Mas as ferramentas podem ser extraviadas, perdidas ou destruídas, potencialmente deixando as armas inoperantes, a menos que alguém consiga uma chave fornecida pelos EUA.

Além disso, o JIM LR, capaz de exibir dados de alvos extremamente precisos, fornece as informações, conhecidas como coordenadas de grade, em um formato da Otan amplamente usado que o sargento Pisanka precisa converter para o sistema de coordenadas da era soviética usado nos mapas dos ucranianos. Esses pequenos atrasos e o aumento de chance de erro se somam, especialmente quando sob o estresse de uma barragem de artilharia russa.

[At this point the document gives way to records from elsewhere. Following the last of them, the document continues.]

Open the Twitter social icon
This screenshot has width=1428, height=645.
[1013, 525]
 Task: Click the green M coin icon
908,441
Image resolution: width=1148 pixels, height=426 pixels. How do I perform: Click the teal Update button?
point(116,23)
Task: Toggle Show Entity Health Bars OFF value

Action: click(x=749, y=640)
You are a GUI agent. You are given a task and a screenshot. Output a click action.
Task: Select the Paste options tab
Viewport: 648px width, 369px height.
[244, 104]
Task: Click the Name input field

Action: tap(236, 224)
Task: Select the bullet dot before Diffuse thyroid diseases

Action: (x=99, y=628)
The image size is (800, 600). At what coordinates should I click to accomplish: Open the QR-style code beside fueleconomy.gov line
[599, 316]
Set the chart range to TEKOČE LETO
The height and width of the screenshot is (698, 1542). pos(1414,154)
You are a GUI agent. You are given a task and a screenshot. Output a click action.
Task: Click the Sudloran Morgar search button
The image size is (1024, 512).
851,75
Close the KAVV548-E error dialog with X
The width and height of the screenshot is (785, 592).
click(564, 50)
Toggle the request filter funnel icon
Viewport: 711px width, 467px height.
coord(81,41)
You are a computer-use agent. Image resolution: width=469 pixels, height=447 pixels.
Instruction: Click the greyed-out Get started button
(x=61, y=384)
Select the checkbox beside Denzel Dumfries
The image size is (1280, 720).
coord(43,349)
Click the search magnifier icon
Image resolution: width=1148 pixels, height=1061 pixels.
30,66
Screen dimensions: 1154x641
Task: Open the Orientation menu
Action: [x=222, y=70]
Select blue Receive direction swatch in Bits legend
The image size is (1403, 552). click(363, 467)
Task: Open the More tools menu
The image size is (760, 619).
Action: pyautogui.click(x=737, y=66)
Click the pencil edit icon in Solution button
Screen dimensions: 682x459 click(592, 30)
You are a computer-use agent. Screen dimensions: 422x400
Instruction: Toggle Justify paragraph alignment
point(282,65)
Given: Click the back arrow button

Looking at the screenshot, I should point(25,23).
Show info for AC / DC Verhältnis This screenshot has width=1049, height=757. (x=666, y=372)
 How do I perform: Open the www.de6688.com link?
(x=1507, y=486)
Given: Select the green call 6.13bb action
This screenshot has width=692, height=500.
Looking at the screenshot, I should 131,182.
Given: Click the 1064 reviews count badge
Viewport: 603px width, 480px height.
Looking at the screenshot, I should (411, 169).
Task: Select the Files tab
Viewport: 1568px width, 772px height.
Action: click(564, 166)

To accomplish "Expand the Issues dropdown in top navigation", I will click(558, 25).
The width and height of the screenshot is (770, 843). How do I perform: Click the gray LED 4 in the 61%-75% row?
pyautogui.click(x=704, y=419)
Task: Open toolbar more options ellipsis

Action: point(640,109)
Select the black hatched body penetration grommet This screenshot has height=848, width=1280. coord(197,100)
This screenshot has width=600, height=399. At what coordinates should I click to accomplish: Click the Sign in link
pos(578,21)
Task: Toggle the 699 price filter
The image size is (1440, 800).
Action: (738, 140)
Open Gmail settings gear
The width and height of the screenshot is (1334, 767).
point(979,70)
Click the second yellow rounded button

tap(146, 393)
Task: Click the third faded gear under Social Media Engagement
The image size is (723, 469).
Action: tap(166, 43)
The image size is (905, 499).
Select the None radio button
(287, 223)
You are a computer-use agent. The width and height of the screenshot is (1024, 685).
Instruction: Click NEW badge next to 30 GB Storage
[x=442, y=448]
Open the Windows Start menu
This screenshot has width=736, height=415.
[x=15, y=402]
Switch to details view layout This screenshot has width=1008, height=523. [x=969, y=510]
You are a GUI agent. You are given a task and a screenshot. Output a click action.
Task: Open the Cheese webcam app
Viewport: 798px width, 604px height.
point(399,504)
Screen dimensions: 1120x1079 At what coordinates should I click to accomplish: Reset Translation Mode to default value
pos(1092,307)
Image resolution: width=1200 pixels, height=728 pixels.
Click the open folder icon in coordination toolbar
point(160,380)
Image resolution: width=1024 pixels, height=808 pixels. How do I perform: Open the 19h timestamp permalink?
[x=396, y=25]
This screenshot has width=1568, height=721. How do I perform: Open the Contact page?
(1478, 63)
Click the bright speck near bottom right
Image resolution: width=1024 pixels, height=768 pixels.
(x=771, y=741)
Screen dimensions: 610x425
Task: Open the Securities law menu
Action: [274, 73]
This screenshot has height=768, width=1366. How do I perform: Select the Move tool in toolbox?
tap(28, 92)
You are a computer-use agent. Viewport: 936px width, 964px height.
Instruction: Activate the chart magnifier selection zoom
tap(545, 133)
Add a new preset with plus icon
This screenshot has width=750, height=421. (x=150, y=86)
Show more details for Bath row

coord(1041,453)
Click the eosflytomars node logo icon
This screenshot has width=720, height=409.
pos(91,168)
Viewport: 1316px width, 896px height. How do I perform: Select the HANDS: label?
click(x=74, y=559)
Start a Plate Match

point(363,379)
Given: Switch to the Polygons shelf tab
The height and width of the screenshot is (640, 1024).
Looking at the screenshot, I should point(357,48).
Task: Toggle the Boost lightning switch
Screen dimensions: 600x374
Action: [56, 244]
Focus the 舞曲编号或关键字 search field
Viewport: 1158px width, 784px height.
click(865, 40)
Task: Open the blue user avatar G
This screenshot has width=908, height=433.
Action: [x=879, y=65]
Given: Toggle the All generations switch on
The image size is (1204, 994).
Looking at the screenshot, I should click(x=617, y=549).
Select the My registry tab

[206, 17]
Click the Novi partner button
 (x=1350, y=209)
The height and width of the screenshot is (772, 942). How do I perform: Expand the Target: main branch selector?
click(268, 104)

Por enquanto, o sargento Pisanka está focado em aprender o telêmetro. Em sua pequena fatia da guerra, as armas e equipamentos fornecidos pelo Ocidente estão limitados a um pequeno número de foguetes antitanque e kits de primeiros socorros.

“Não podemos ostentar o mesmo tipo de recursos que existem no leste”, disse o major Roman Kovaliov, vice-comandante da unidade que supervisiona a posição de armas do sargento Pisanka. “O que a Ucrânia ganha, só podemos ver na TV. Mas acreditamos que mais cedo ou mais tarde ele vai aparecer aqui.”